## TASK ITEM
Write out the entries exactly, leaving out every picture.

::: RECORDS FOR THE EXERCISE :::

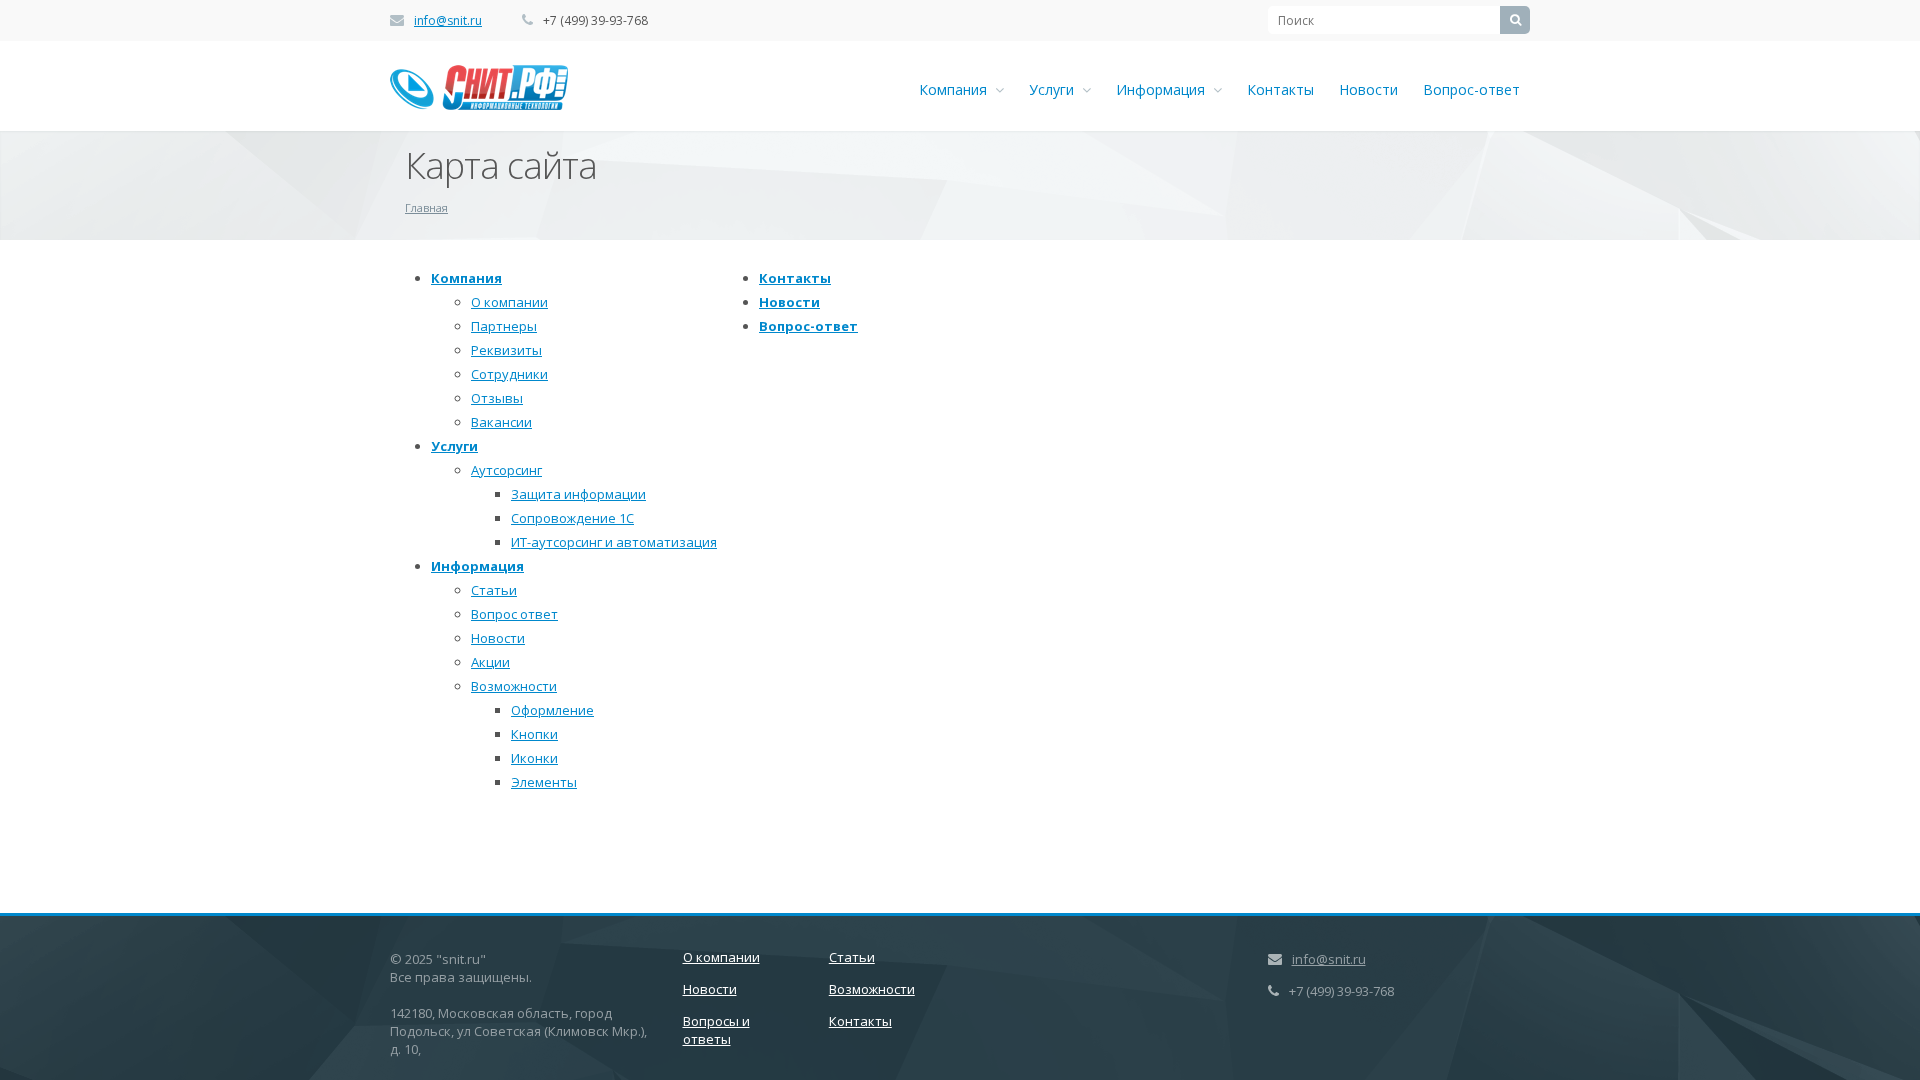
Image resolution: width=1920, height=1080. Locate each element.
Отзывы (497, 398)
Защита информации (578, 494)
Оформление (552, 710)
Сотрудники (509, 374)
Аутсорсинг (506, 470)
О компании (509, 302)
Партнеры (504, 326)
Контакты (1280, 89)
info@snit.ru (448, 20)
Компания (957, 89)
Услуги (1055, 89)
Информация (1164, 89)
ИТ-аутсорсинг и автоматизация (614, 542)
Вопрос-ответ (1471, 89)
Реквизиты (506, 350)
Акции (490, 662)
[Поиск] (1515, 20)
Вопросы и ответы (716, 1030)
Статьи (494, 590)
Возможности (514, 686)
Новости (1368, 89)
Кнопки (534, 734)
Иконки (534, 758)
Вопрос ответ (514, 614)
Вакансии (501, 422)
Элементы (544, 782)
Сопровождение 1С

:::

## RESPONSE TO THE EXERCISE
Image resolution: width=1920, height=1080. Locate each element.
Отзывы (497, 398)
Защита информации (578, 494)
Оформление (552, 710)
Сотрудники (509, 374)
Аутсорсинг (506, 470)
О компании (509, 302)
Партнеры (504, 326)
Контакты (1280, 89)
info@snit.ru (448, 20)
Компания (957, 89)
Услуги (1055, 89)
Информация (1164, 89)
ИТ-аутсорсинг и автоматизация (614, 542)
Вопрос-ответ (1471, 89)
Реквизиты (506, 350)
Акции (490, 662)
[Поиск] (1515, 20)
Вопросы и ответы (716, 1030)
Статьи (494, 590)
Возможности (514, 686)
Новости (1368, 89)
Кнопки (534, 734)
Иконки (534, 758)
Вопрос ответ (514, 614)
Вакансии (501, 422)
Элементы (544, 782)
Сопровождение 1С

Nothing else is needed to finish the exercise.